Era, por supuesto, una película biográfica sin aristas y para todos los públicos, con más luces que sombras, muy alejada de la controvertida El hombre del brazo de oro, que tuvo que lidiar con el severo reglamento de producción hollywoodiense que prohibía la aparición de drogodependientes en la gran pantalla. Con el tiempo, el tristemente famoso Código Hays terminaría siendo abolido, y los cineastas pudieron abordar sin cortapisas censoras las conflictivas vidas de muchas grandes estrellas de la música. Porque si bien el rock es el género que tradicionalmente ha ondeado la bandera de los excesos, los demás (el jazz, pero también otros como el flamenco) no le van a la zaga. Ya se ha dicho, por ejemplo, que Miles Ahead o Bird hacen hincapié en la condición de adictos de Miles Davis o Charlie Parker, aprovechando las posibilidades cinematográficas que ofrecen las vidas al borde del abismo, pero también existen retratos de una sensibilidad extrema que se han aproximado a los músicos desde puntos de vista muy personales.

Posiblemente la película que mejor lo ejemplifica es Let’s Get Lost (Bruce Weber, 1988), “elegía crepuscular del más excelso destruido de la historia del jazz, Chet Baker, y uno de los mejores documentales jamás filmados”, en opinión de Àlex D’Averc.
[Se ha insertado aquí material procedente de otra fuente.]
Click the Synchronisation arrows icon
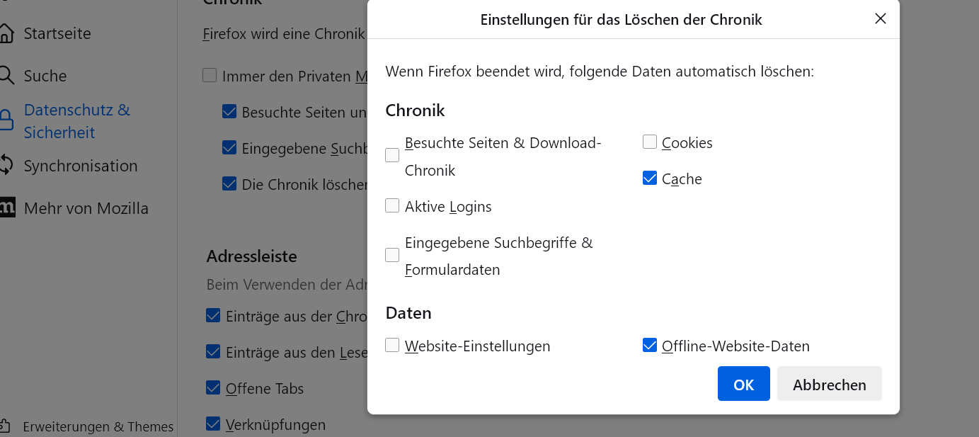979x437 pixels. tap(6, 166)
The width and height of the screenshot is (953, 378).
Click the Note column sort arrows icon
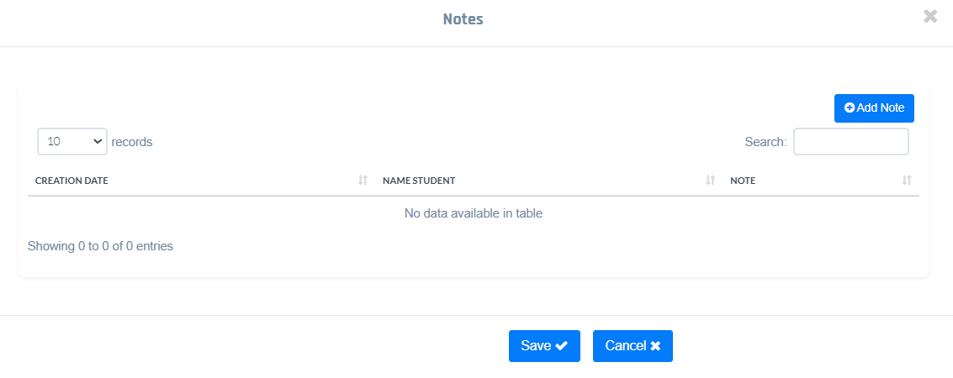point(906,181)
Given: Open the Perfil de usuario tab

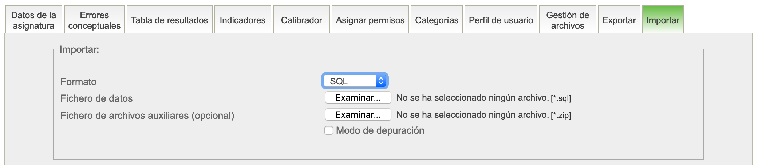Looking at the screenshot, I should (501, 20).
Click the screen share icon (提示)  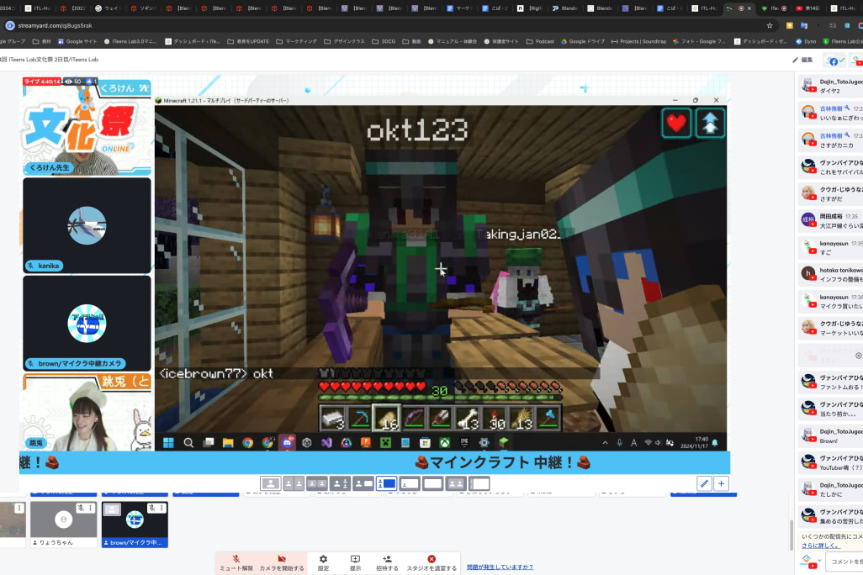point(355,562)

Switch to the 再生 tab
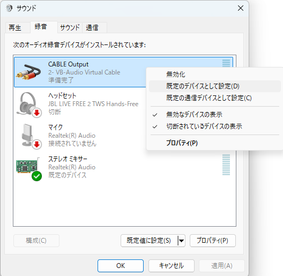pos(15,28)
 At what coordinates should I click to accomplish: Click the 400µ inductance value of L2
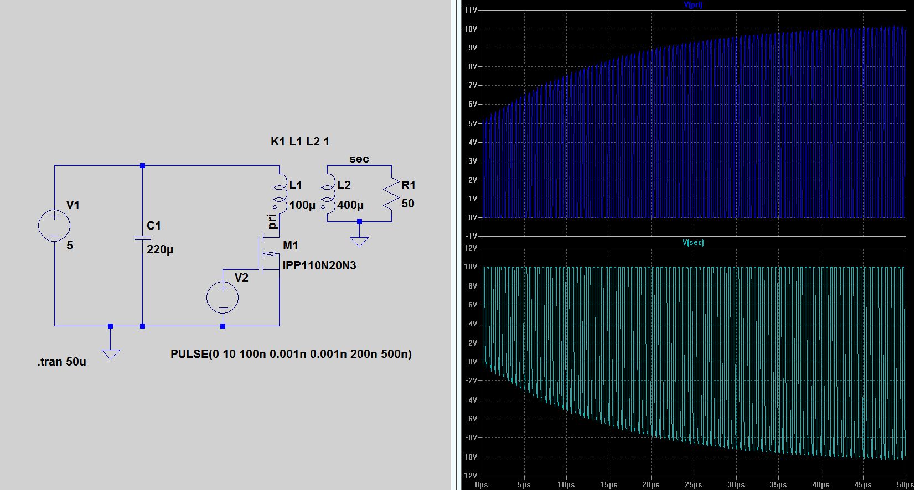tap(350, 205)
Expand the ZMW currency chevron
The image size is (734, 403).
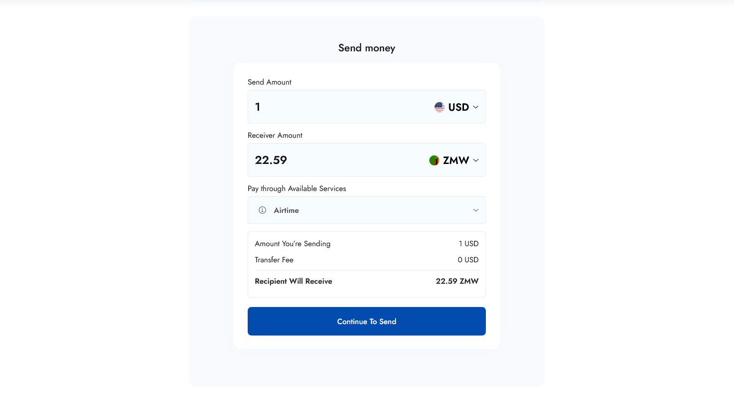[x=475, y=161]
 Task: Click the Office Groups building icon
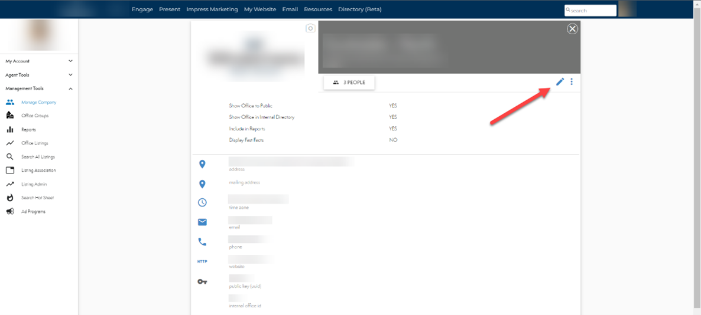tap(10, 116)
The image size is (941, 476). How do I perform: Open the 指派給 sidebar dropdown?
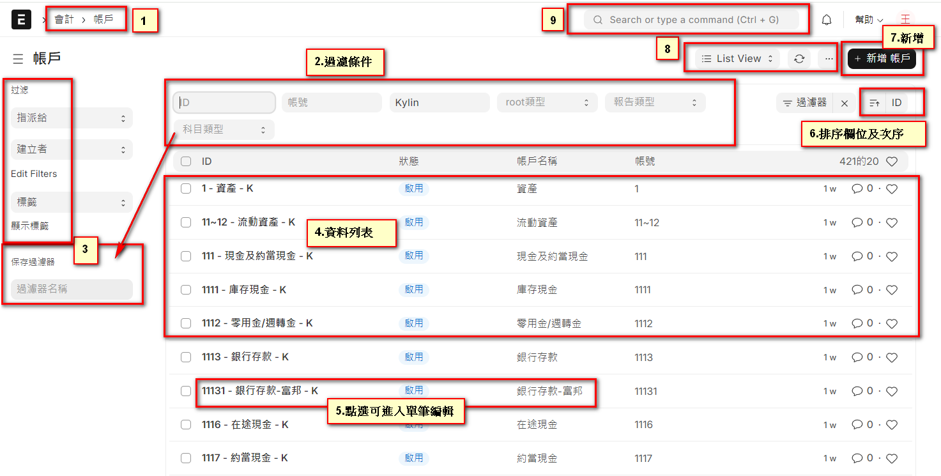[x=72, y=118]
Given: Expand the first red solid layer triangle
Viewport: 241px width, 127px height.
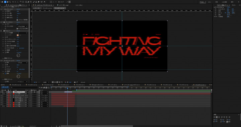Looking at the screenshot, I should 7,94.
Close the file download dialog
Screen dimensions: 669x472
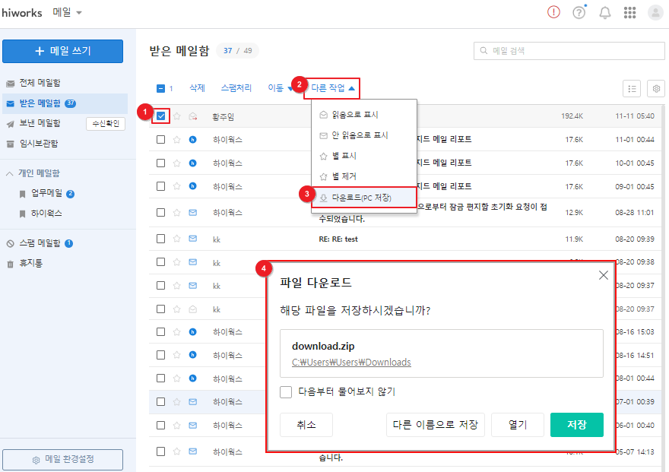tap(604, 275)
Estrenado en España veinte años después de su rodaje, el film retrata en contrastado blanco y negro la decadencia de un músico brillante, consumido de manera prematura. Incluye entrevistas con el propio Baker, sus esposas, hijos, novias y amigos, material de archivo e imágenes filmadas durante la última gira del trompetista, pero no es un documental al uso, sino un poema fílmico de gran belleza en el que Weber es capaz de profundizar en la persona sin opacar al personaje. Su existencia cuestiona la de Born to Be Blue (Robert Budreau, 2015), esta vez sí, un biopic según las convenciones del género, donde Ethan Hawke encarna a Baker.

En el terreno documental hay otros títulos magníficos para conocer mejor a algunas de las grandes figuras del género, como Thelonius Monk: Straight, No Chaser (1988), dirigido por Charlotte Zwerin, fiel colaboradora de los hermanos Maysles en títulos clave como Gimme Shelter (1970). O el legendario Jazz en una noche de verano (Jazz on a Summer’s Day, Bert Stern y Aram Avakian, 1958), que es el primer documental de la historia sobre un festival musical e incluye actuaciones de Chico Hamilton Quintet, Louis Armstrong, Gerry Mulligan, Mahalia Jackson, Thelonius Monk y hasta Chuck Berry. Del mismo modo, la lista de biopics jazz tampoco se agota en los citados, a los que se puede añadir, entre otros, La historia de Benny Goodman (The Benny Goodman Story, 1956), dirigida por un Valentine Davies que se había encargado dos años antes del guión de Música y lágrimas. O El ocaso de una estrella (Lady Sings the Blues, Sidney J. Furie, 1972), adaptación de las descarnadas memorias de Billie Holiday, a quien dio vida en pantalla Diana Ross.

Desde recreaciones históricas como la que ofrece la opulenta Cotton Club (Francis Ford Coppola, 1984), hasta ficciones protagonizadas por músicos tan logradas como Cuanto más, mejor (Mo’ Better Blues, Spike Lee, 1990) o Acordes y desacuerdos (Sweet and Lowdown, Woody Allen, 1999), el jazz ha sido una presencia permanente en el cine desde la llegada del sonoro. Y aunque nadie se ha atrevido todavía a realizar un biopic sobre Ornette Coleman, su música sonaba en la inquietante El almuerzo desnudo (The Naked Lunch, David Cronenberg, 1991). Eso sí, todavía queda mucho camino por recorrer hasta que el cine haga justicia al papel crucial de la comunidad afroamericana en la historia del género, porque se echan de menos más intérpretes negros por cada Michelle Pfeiffer que canta en Los fabulosos Baker Boys (The Fabulous Baker Boys, Steve Kloves, 1989) o por cada Paul Newman que toca el piano en Un día volveré (Paris Blues, Martin Ritt, 1961). Pero la industria del entretenimiento no se diferencia de los demás sectores de la sociedad de mercado capitalista, y esa batalla también parece perdida. Al menos, en 2016 podemos ver en pantalla a Don Cheadle interpretando a Miles Davis, y no a un blanco con la cara tiznada de betún. Algo es algo.